ROBERT SIEGEL, host:
Between the economy and the enormous effort required to pass a health-care bill, it's no wonder one key issue all but fell off President Obama's agenda: immigration. Well, Democrats are now trying to revive a measure that would put illegal immigrants who come to the U.S. as children on a path to citizenship. It's known as the DREAM Act.
NPR's Audie Cornish reports.
AUDIE CORNISH: Illinois Senator Dick Durbin has been trying for 10 years to get the DREAM Act through Congress.
Senator DICK DURBIN (Democrat, Illinois): Here's how it works. A student would have the chance to qualify only if he or she meets these requirements: came to the United States as a child, lived here for more than five years, has good moral character, has not engaged in criminal activity, does not pose any threat to national security, passes a thorough background check, and graduates from an American high school.
CORNISH: And then those young people would qualify for temporary legal status. They would have to go to college or join the military in order to get a green card. The proposal has been floating around Congress without much momentum until last week, when Senate Majority Leader Harry Reid raised eyebrows with the announcement that he wants the DREAM Act added to the annual defense policy bill. But with even that bill facing obstacles, Republican John McCain says this is all about politics.

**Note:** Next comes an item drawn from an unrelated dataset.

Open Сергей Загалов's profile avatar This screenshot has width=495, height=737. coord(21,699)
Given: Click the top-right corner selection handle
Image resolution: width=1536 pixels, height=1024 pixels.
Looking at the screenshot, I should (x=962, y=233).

Senator JOHN McCAIN (Republican, Arizona): This is turning legislation related to our national defense and military preparedness into a vehicle to force a partisan agenda through the Senate, often on a party line vote, in their desperation because they see the November 2nd elections coming up - is palpable.
CORNISH: Reid is locked in a tight re-election race, and he's been working hard to attract Latino voters, in particular in Nevada. But this is no election ploy, doth protests the Senate leader.
Senator HARRY REID (Democrat, Nevada; Senate Majority Leader): I don't think we should talk about how beneficial the DREAM Act is for Democrats. I think we should talk about how fair it is to people who should be able to go to school if they want to, join the military if they want to. It has nothing to do with Democrats or Republicans. It has everything to do with fairness.
CORNISH: It's not clear that memo has reached the White House.
President BARACK OBAMA: Don't ever believe that this election coming up doesn't matter.
CORNISH: At the recent Congressional Hispanic Caucus Institute's annual gala, President Barack Obama said the Latino community has every right to hold Democrats accountable on immigration reform.
Pres. OBAMA: But don't forget who is standing with you, and who is standing against you.
(Soundbite of applause)
CORNISH: But large-scale immigration-overhaul bills are still considered dead-ends without GOP support. The narrowly focused DREAM Act has had Republican sponsors and is considered by some a foot in the door.
Mr. MARK KRIKORIAN (Executive Director, Center for Immigration Studies): I think, frankly, they're going to get pinched by that door closing on their foot, but the supporters of legalization, I think, are out of ideas.
CORNISH: Mark Krikorian is director of the Center for Immigration Studies, which supports strict immigration control. Krikorian says firing up a debate on the DREAM Act will just as likely stoke conservative voters as well.
Mr. KRIKORIAN: Now, they have offices to call. They have places to fax. They actually have an object for their activism. So in a sense, it's almost a godsend for the anti-amnesty organizations, giving their people something specific to work against.
CORNISH: They'll have competition from DREAM Act supporters like Carlos Coronel, who rallied on the Hill with hundreds of immigration supporters last week. He says his mother, who's from Guatemala, benefited from the 1986 immigration reform bill, and he calls the DREAM act a stepping- stone.
Mr. CARLOS CORONEL: I understand the point of view that it's just a way to get voters excited. But at the same time, more people are going to stand up and be able to stand up and come out of the shadows, and show how successful such a reform as the DREAM Act can be, which will be like a sample of how great a reform - a comprehensive bill would be.
CORNISH: Either way, it's clear that this debate will not, by any means, end over this bill - or with this Congress.
Audie Cornish, NPR News, the Capitol.